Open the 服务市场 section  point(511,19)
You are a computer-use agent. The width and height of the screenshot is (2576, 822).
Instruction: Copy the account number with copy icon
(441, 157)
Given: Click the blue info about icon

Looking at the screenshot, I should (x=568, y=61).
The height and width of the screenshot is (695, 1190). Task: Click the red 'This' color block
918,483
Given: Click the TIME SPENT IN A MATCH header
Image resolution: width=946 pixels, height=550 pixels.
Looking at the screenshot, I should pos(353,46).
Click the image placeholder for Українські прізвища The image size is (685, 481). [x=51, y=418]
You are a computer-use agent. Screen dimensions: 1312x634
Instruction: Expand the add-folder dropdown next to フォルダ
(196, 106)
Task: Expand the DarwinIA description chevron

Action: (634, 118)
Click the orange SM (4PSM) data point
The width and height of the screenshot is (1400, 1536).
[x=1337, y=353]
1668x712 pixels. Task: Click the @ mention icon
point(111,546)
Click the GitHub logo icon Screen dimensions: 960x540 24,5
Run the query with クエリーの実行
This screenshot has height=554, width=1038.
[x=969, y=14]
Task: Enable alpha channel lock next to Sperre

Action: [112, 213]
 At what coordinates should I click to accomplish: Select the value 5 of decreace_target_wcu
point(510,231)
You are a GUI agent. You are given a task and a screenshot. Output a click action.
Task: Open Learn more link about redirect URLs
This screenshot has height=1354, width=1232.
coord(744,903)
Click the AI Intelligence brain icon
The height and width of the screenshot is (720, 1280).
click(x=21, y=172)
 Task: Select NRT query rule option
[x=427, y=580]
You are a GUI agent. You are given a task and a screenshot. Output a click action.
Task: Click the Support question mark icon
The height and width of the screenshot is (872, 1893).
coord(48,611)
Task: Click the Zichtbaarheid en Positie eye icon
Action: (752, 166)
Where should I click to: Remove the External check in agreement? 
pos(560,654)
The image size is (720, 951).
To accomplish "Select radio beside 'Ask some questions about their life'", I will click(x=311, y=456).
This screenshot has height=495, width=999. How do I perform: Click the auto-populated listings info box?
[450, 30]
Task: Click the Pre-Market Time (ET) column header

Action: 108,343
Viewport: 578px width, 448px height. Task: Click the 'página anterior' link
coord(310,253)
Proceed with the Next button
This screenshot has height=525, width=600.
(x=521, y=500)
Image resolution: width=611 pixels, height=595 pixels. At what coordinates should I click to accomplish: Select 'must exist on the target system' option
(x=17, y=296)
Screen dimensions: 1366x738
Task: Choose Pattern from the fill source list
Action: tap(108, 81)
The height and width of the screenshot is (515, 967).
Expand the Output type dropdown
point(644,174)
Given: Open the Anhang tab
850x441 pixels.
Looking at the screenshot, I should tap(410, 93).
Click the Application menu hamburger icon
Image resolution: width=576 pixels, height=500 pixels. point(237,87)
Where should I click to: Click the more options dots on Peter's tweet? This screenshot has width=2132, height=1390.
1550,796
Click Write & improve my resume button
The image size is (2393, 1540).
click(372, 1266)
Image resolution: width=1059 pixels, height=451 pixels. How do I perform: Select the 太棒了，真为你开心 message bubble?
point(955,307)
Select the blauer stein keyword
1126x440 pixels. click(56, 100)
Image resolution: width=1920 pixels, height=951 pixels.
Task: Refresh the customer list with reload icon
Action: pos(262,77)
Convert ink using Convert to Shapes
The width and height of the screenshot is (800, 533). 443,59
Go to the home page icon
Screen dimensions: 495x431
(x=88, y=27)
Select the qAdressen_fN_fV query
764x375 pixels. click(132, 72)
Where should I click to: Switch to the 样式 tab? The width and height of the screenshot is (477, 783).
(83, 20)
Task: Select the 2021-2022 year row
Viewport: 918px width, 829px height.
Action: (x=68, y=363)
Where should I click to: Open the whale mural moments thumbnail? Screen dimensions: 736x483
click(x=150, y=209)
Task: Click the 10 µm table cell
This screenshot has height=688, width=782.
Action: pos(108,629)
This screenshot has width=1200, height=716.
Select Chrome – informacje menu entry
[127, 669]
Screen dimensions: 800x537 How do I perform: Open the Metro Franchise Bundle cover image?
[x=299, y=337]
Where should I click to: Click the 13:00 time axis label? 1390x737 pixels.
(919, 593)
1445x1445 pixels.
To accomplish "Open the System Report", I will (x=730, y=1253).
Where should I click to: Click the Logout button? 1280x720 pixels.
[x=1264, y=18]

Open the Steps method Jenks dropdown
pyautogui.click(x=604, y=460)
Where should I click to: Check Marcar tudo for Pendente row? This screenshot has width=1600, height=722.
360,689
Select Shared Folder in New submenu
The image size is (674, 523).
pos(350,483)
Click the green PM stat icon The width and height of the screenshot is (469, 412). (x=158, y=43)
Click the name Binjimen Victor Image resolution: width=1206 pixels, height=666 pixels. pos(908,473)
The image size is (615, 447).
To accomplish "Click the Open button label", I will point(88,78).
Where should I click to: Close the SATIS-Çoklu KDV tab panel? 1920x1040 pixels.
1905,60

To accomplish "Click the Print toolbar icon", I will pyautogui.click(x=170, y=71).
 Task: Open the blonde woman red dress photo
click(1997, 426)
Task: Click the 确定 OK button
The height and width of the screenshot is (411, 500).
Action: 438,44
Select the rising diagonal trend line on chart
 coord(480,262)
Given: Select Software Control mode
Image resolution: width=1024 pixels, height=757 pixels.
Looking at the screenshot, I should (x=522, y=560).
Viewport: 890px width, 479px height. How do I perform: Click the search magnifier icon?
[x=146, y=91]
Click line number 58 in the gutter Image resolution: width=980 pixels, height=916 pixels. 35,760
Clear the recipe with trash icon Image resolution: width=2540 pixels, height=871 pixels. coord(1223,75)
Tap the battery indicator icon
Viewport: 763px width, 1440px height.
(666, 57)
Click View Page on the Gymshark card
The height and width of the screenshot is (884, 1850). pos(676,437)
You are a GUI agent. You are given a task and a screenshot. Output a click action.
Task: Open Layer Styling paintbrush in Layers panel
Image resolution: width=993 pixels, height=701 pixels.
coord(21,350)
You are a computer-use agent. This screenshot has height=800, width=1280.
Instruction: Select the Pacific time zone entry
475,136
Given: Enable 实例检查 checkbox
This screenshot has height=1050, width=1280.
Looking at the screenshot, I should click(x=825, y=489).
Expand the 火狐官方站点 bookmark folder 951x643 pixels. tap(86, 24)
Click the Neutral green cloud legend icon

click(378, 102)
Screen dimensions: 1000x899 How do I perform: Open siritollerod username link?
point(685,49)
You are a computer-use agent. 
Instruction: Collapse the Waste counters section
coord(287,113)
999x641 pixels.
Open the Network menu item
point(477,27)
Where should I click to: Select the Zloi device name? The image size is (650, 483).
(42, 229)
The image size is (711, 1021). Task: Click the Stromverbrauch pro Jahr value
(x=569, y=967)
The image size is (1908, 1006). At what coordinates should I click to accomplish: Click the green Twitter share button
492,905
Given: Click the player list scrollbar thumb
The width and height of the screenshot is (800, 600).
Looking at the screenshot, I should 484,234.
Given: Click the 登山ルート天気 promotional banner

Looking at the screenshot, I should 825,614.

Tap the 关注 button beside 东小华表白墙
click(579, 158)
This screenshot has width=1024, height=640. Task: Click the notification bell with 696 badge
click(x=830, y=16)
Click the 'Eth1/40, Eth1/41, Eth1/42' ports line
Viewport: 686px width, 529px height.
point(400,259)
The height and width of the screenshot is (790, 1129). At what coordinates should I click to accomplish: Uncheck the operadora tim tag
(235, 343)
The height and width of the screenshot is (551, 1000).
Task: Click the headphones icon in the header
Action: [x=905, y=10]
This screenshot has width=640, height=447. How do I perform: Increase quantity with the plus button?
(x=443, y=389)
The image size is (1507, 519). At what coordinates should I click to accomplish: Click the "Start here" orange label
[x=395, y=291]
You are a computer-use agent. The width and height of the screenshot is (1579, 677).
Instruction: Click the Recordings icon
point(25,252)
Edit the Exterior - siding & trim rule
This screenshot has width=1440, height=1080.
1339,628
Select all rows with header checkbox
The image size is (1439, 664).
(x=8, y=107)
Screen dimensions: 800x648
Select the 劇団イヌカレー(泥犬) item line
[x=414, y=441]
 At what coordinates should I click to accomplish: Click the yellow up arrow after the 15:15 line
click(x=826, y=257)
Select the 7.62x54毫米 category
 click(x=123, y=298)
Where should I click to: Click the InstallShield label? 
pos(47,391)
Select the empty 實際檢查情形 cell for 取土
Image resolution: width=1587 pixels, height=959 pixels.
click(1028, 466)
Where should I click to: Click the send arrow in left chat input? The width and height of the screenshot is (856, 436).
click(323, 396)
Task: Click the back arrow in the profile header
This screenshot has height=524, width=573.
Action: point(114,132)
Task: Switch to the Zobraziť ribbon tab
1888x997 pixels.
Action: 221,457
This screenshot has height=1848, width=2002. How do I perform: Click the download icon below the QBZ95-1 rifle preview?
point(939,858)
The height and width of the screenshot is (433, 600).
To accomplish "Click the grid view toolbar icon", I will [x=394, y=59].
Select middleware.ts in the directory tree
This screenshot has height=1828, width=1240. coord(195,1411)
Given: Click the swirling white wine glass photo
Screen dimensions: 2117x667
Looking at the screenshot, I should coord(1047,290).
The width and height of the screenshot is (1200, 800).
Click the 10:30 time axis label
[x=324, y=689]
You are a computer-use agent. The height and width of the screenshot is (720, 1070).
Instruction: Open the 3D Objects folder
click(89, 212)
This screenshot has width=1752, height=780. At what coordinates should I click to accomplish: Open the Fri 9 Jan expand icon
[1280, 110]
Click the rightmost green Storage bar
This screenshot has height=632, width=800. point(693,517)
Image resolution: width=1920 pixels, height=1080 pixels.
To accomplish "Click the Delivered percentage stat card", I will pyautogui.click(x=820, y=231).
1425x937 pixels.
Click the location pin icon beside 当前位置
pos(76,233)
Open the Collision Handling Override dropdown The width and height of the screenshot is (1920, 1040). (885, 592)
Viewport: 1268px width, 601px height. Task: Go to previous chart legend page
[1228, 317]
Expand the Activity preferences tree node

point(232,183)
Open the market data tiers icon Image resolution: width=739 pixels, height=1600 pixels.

⁂

Count the lines in the records above that contain "computer". Reply with the number only.

6